Monday, April 6, 2009
Din Tai Fung Around the World - Los Angeles
There's not an awful lot that I like about LA. The feeling starts when you get off the plane in the Californian sun and step into LAX. I think the best way to describe LAX is to think of an old white plastic appliance - you know the Braun Juicer from 1991 that you used only once to make a tepid blend of carrots, beet root and celery and which afterwards sat for the next two decades yellowing in color? Yeah, that's pretty much what LAX is - a yellowish white, yet functioning, juicer that serves a purpose but is a bit of a pain every time you use it as there is no way to get the microscopic pulp from out of the juicing blades. I think LAX really preps you up nicely for LA though, because in my opinion LA itself is also a hassle.

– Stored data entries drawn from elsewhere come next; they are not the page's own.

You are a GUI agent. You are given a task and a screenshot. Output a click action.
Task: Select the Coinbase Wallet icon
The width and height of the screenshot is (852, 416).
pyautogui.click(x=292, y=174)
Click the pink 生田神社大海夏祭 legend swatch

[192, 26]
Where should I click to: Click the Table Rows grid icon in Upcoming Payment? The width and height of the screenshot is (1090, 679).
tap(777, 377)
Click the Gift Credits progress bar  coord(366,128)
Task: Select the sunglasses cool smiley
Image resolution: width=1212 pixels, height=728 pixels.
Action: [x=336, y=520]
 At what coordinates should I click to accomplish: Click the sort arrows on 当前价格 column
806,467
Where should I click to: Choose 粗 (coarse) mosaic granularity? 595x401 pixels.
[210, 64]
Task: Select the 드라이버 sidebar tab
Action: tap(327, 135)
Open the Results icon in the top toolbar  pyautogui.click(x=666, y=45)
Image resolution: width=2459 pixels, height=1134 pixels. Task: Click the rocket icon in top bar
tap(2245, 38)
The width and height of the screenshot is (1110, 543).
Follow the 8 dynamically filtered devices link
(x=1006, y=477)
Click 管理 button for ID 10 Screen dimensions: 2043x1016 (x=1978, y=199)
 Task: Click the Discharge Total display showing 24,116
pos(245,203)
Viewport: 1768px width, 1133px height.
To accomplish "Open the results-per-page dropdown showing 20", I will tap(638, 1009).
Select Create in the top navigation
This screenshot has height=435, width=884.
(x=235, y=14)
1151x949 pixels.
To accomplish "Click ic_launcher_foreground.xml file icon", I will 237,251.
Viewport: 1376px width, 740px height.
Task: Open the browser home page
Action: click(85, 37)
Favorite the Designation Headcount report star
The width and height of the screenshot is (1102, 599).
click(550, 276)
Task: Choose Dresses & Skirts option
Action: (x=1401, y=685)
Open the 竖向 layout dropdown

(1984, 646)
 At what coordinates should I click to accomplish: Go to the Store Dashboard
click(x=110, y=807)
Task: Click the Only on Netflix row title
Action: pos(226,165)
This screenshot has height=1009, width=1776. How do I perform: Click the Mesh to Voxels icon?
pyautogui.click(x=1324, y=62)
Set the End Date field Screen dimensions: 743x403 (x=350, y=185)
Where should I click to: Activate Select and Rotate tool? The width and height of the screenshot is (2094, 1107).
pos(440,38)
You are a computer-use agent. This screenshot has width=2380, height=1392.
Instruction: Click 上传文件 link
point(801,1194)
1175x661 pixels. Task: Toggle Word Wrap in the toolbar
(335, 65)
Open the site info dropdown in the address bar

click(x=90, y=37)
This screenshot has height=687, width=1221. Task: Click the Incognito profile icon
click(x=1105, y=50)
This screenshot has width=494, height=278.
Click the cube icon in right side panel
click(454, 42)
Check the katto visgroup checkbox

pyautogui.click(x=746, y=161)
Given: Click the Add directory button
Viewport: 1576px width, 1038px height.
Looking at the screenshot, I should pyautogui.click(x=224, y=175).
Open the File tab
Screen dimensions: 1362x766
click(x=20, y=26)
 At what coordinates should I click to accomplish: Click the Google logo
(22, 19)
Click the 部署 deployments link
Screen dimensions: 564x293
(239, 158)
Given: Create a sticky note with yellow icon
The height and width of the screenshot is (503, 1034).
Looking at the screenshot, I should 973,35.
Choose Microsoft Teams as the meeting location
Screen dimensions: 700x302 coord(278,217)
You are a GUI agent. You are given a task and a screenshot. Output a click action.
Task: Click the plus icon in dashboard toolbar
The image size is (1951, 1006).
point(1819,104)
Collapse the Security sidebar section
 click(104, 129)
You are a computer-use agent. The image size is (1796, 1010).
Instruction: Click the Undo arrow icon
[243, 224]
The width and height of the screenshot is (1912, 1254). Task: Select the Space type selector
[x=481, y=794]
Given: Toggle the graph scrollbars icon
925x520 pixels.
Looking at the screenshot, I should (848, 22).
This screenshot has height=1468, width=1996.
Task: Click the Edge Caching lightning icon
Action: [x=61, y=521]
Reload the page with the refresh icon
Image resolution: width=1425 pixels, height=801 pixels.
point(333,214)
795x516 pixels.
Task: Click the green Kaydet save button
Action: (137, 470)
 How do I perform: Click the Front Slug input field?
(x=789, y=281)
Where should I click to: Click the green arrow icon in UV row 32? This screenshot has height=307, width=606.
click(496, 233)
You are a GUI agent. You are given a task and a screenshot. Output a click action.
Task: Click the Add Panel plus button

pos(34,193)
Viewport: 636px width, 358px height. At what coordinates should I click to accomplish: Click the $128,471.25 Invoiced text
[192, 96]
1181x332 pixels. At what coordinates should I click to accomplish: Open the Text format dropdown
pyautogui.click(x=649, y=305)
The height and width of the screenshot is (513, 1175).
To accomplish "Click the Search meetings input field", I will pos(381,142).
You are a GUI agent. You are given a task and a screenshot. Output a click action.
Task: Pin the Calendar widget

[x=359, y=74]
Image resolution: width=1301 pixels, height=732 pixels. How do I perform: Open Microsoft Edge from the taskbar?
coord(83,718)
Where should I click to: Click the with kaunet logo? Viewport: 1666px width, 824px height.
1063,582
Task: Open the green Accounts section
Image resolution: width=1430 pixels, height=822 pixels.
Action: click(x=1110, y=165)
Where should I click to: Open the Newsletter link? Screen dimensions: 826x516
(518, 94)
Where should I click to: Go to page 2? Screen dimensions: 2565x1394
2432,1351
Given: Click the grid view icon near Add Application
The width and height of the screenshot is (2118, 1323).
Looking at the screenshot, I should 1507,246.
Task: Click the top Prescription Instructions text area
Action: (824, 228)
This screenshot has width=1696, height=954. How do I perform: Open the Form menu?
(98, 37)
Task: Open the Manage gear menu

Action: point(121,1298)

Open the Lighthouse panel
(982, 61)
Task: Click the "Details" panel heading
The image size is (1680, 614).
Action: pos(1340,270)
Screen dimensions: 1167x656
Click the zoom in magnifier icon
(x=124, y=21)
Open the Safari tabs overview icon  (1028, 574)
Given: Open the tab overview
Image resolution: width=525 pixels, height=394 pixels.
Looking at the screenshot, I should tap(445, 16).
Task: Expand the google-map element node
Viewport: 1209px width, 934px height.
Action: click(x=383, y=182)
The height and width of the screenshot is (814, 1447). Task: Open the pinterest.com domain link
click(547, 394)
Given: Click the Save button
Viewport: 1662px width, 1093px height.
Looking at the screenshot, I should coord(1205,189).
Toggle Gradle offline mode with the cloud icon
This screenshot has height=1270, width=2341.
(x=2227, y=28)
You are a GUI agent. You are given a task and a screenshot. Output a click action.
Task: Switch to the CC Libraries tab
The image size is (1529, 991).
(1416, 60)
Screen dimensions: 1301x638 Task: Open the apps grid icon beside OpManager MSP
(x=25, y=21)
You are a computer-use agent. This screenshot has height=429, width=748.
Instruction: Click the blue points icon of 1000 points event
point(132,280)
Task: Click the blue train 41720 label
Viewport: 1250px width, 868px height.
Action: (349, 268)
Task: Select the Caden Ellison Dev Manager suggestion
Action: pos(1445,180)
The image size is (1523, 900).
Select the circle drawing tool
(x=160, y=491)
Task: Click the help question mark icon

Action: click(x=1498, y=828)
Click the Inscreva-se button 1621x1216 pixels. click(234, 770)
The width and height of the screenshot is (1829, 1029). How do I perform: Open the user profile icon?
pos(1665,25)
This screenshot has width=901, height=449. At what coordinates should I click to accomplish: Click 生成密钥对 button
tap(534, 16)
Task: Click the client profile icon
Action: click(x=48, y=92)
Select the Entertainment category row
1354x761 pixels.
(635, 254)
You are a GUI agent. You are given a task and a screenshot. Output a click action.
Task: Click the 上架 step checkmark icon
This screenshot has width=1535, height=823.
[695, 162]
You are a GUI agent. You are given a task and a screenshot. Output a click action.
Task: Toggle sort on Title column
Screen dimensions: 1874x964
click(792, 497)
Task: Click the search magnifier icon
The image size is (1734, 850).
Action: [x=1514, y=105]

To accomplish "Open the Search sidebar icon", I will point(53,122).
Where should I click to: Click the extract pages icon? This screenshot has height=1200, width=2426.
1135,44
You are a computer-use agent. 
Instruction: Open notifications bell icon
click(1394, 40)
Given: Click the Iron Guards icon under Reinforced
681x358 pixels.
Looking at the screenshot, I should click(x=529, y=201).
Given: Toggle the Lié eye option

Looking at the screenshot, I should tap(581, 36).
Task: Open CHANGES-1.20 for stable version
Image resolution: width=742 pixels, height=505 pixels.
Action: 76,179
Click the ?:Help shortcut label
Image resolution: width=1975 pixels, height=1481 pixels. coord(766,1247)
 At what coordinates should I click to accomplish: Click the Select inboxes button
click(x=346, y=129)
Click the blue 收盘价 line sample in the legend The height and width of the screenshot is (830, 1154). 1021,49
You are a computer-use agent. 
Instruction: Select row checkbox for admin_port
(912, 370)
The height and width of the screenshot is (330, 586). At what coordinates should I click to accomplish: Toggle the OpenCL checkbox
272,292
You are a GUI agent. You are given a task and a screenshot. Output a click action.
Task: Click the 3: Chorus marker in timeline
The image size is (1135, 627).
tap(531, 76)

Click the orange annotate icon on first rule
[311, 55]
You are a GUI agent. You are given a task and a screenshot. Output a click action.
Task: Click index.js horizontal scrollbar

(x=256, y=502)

I'm not actually sure that anyone really plans on going to LA. You just seem to end up there. So if you do end up there, make the most of it. Other than the happiest place on earth, there is the warm Californian sun, brilliant carne asada, and Hollywood Boulevard where borderline personalities make a living impersonating movie characters and celebrities. (Taking your shirt off, getting drunk and painting yourself green is all it takes to have a sweet Hulk costume)
Seriously though, after you've eaten enough great Mexican food from sketchy taco stands, there is only one other place that you must go. Din Tai Fung. The restaurant chain that creates what is arguably the best Xiao Long Bao in the world has only one outlet in the United States, and that one is in Arcadia, Los Angeles. (it pleases me to think that the only Din Tai Fung in America is in a place that means paradise)
Xiao Long Bao, Siu Long Bao or Juicy Pork Dumpling. There are many ways of saying it, but what you should be getting is a delicate thin-skinned dumpling, plump with broth surrounding a pork and chive centre.
Okay, the key to eating Xiao Long Bao is to get the dumpling and its contents into your mouth. Sounds simple. Sometimes isn’t. Basically, the soup wants to get out of that dumpling and will find any means to do so. Basic laws of physics have been broken just to get the soup in there in the first place, so if you’re not really, really careful you’re either going to pierce the skin with an ill-aimed chopstick, squeeze it to hard when picking it up, or use to much of direct upward lifting motion rather than an angular rolling lift and the skin that is slightly stuck to the bamboo basket will tear and you will lose the broth and you will cry. So seriously, be careful. Delicately remove the dumpling from the basket, dip it in your soy sauce and vinegar with fresh shredded ginger, (I like a ratio of 3:2 vinegar to soy sauce) put it on your soup spoon, place a piece of shredded ginger on the spoon, add a touch of chili sauce if you like and either carefully pierce the dumpling so that the soup fills the spoon or if you’re brave and like burning the inside of your mouth stick the whole thing in and let it burst.
Like most great dishes in the world, the dumplings don't sound that complicated, and you’d expect that there would be plenty of Chinese restaurants that have mastered the art of Xiao Long Bao. Not the case. in fact, there are very few places in the world that do them right. Despite being a Shanghainese dish, the majority of ones I had in Shanghai were slightly doughy with not enough soup and grisly pork. In fact, the best Xiao Long Bao I had I Shanghai was at a Din Tai Fung, which is Taiwanese. So the best Shanghainese dumpling that I had in Shanghai was in a Taiwanese restaurant. There is something seriously wrong about that, but its true. Chalk one up for Nationalists I guess. Just for reference, the pinnacle, in my opinion which is really the only one that counts, for Xiao Long Bao is at the original Din Tai Fung in Taipei, closely followed by Joe Shanghai in New York and then Dinesty in Richmond, BC. (This list will probably change as I venture further in my life of complete and utter Xiao Long Bao whoredom. Yes, that’s right I am a Xiao Long Bao whore. I will do unspeakable things for a tasty dumpling. Get over it.)
Anyway, the American counterpart to the world’s greatest Xiao Long Bao didn’t do too shabby. The skins were very thin and the broth was excellent. My only slight criticism was that a few of them were slightly less plump or filled to capacity as I like them. Din Tai Fung LA was definitely a winner in the dumpling department, but the overall experience was tempered by the disappointment in the vegetable selection. This may sound a touch weird/fussy/princessy, but this is very, very important. They didn't have any proper Chinese vegetables: no morning glory stems (aka Kong Hsing Tsai/Ong Choy) or pea shoots (aka dou miao/dau miu). All they had was spinach, broccoli, or buk choy. None of which excite me in the least. I mean spinach – seriously! But I didn't go there for the vegetables, they are the perfect accompaniment, but you can get them elsewhere, whereas Xiao Long Bao of this quality you can't.